Slightly OT but, regarding working with N connectors; I am looking for the best performance up to 3 GHZ as possible. I'm testing these cables with a Spectrum Analyzer that has a tracking generator. What I have found so far is way less than ideal. It's amazing what this device revels about a simple patch cable. What appears to be a good fitting isn't.
In an ideal world, you would be using a network analyzer for this. The tracking generator is only telling you part of the story, although a very useful part.
Questions;
1. To test just a patch cable (nothing else), when useing the TG, can I assume I do not do a 'Normalize' routine, since that would only 'flatten' out the trace making any cable look good?
Fabricate, or otherwise obtain, the necessary cables and adapters to loop the TG back to the analyzer, and then 'normalize' that setup. Then, insert the cable under test, and any impairments you see should be those in the cable or device being tested. You are correct in assuming that if you normalize the entire test setup, you would be correcting out any anomalies.
2. Using smaller 50 ohm cables for jumpers, how much of a difference will various types of shielding make regarding loss and flatness? I see ther is a great difference between RG-58 and the newer LMR-195 (same diameter) regarding loss (and price).
It makes a BIG difference. If you can normalize some of the impairments out, you can live with it, but that's not always practical, nor desirable. You should invest in some very high quality cables for use with your TG and analyzer. It can go only so far in making a lousy cable look normal for test purposes, and a bad cable can introduce errors in other points in the network, so you're better off using good cables to start with. Goretex cables are sometimes available on eBay for a fraction of their original cost. Wanna buy 'em new? The 1 meter cables on my HP8722 network analyzer cost about $3500 apiece new.
3. How much of a difference between a N connector designed for RG8/LMR400 with a 'reducer' (same as one for a PL259) and a N connector designed for a RG58/LMR-195 cable with no reducer have at frequencies above 1 GHz?
The higher the frequency, the more critical it is to use the proper connector on the proper cable. Is there actually such a reducer for the RG8/LMT400 connector to adapt it to smaller cable? I've never seen such a thing. I just order the proper connector to start with. The N connector is designed to maintain the characteristic impedance of the cable across the connectors. Anything that alters the geometry of the cable and/or connector will alter the characteristic impedance at that point, and the higher in frequency you go, the more of a detrimental impact it will have. A GOOD quality N connector, properly installed on GOOD cable is usable beyond 18 GHz.

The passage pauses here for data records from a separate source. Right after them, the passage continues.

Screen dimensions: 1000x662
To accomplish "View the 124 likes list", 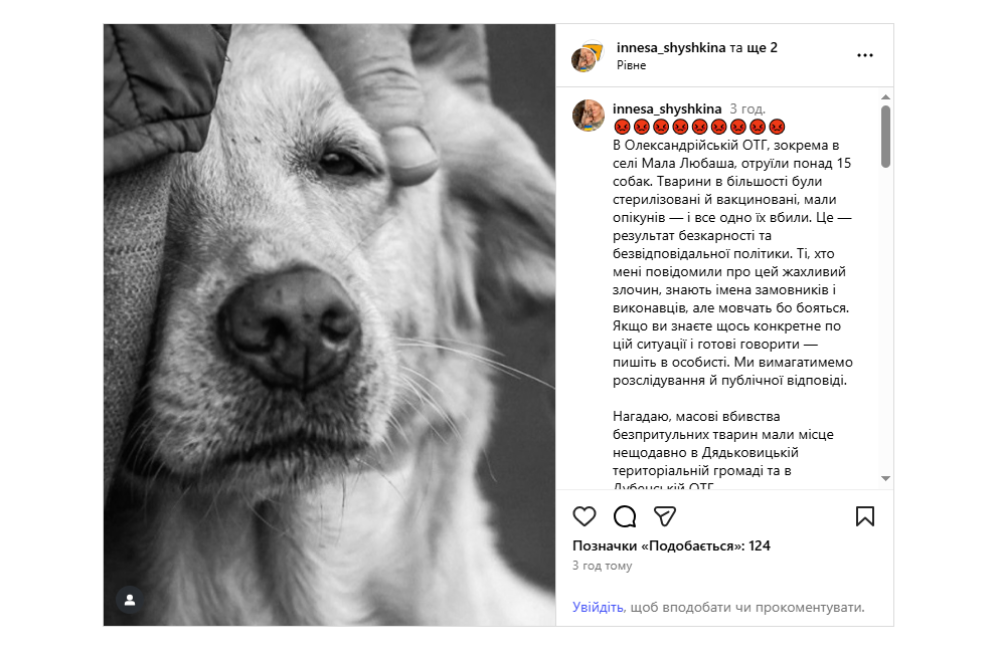I will coord(671,546).
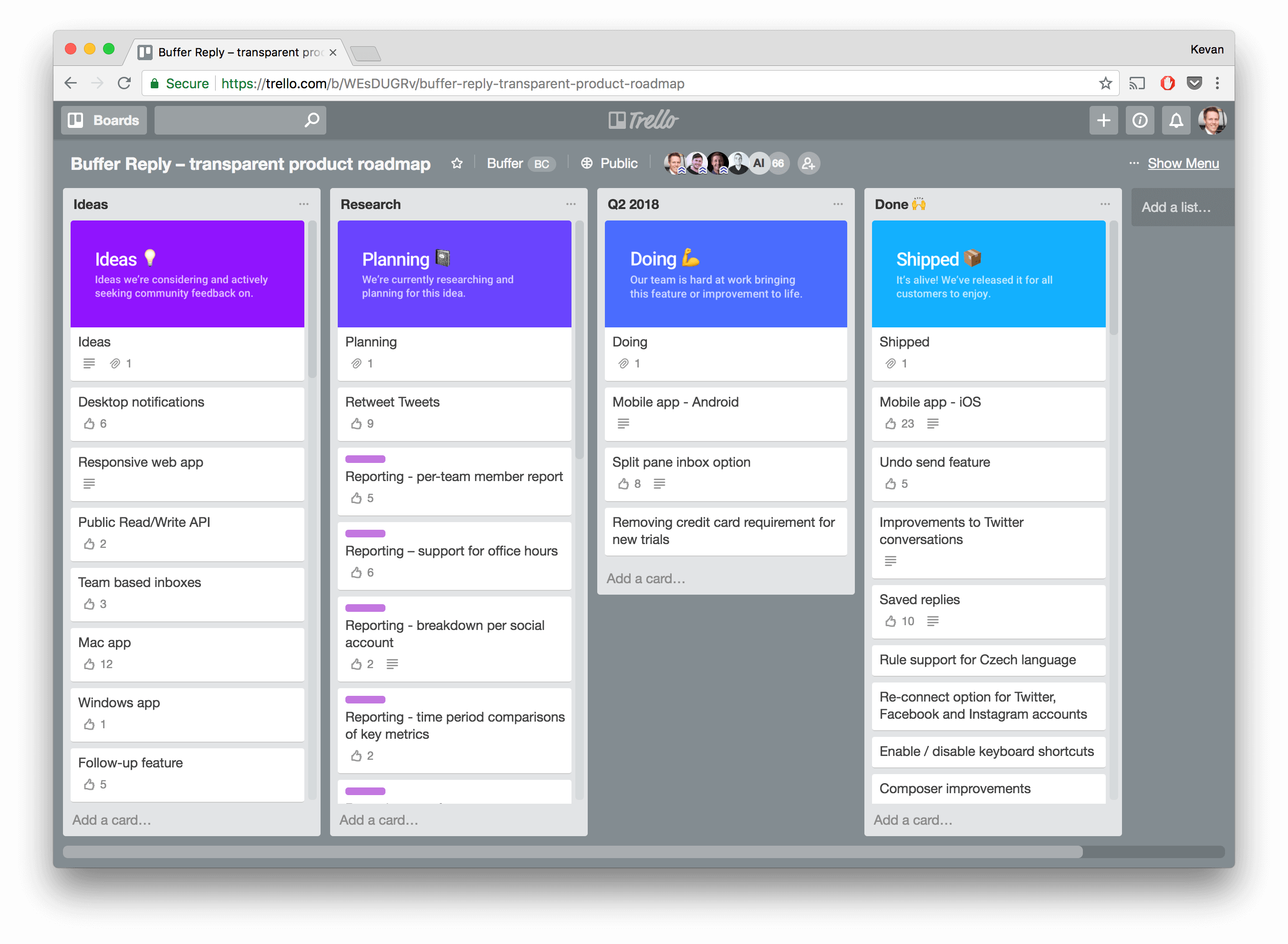Click the Chrome cast icon
This screenshot has height=944, width=1288.
pyautogui.click(x=1137, y=84)

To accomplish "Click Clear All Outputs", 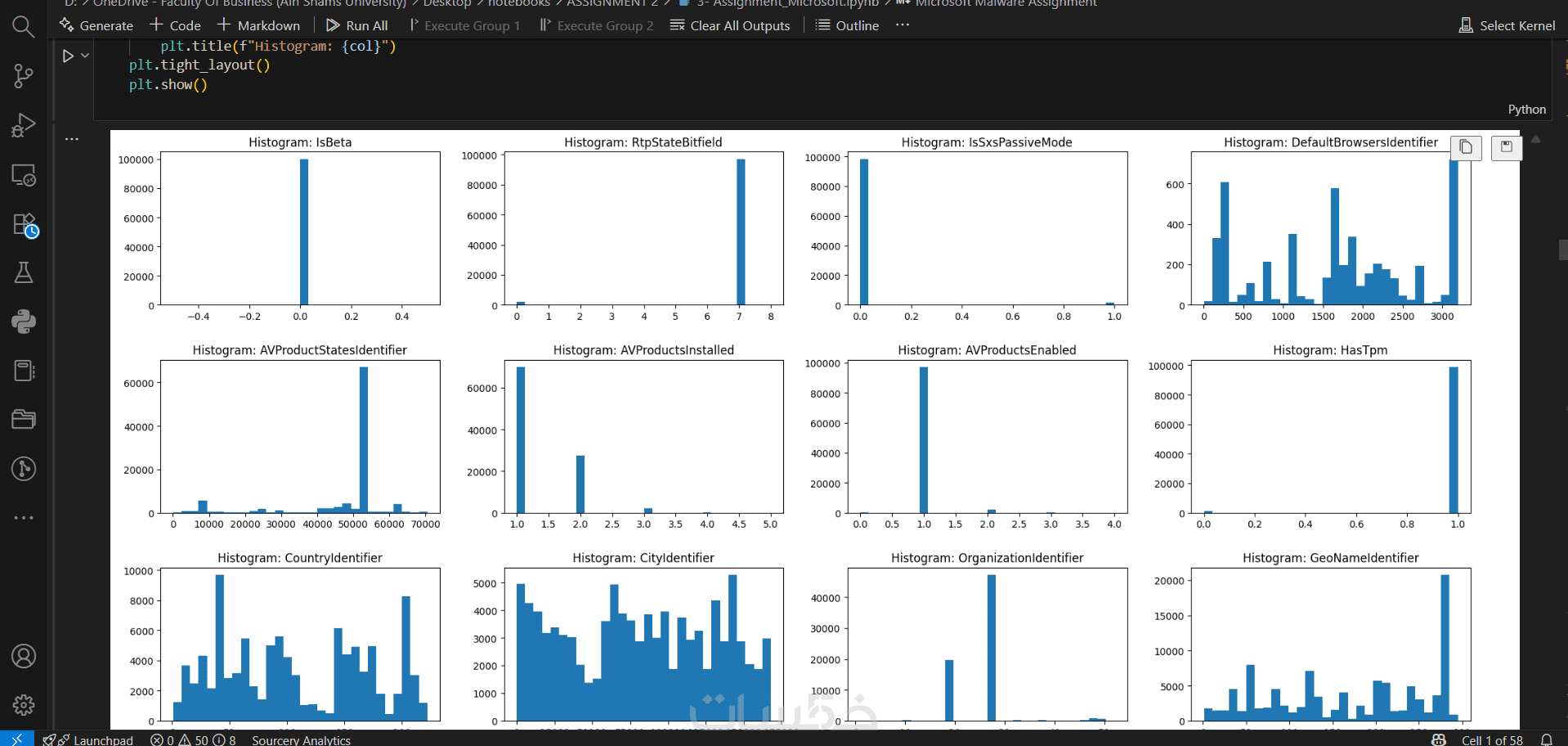I will 730,25.
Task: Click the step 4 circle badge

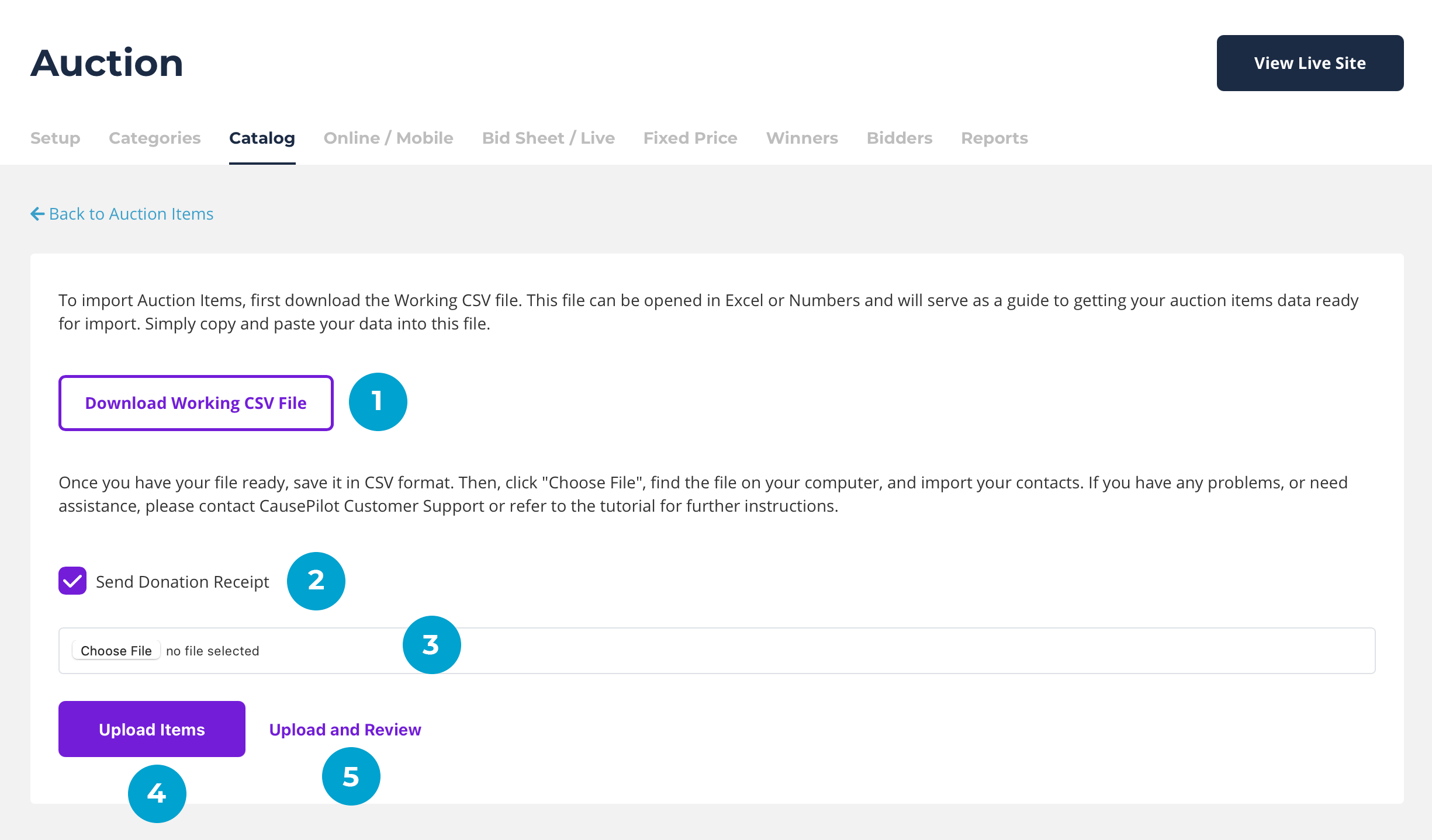Action: (x=157, y=793)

The reasons for the questions are, with the few different type of N connectors I have tried so far, I have seen a difference between connectors and the different types of RG58 cables I have. I'm not sure if it is improper instalation on my part (stripping, soldering etc.), or the actual connector and/or cable.
It could be all of the above. First, RG-58 is lousy cable above a few hundred MHz. I use it for jumpers at 800 in cases where it doesn't matter, say, a couple of feet from a radio to a service monitor, when I just need to couple signal across. But if losses and stability are important, I use RG-142 at a minimum, Maybe RG-214 at higher power levels, and Goretex into the microwave region.
Quality of installation on the connectors plays an important part, too. Get yourself a directional coupler, if you don't already have one, and sweep your cables for return loss and see the variation from one cable to another.
There's a damn good reason why Gore, HP, and Wiltron charge so much for their phase stabalized cables.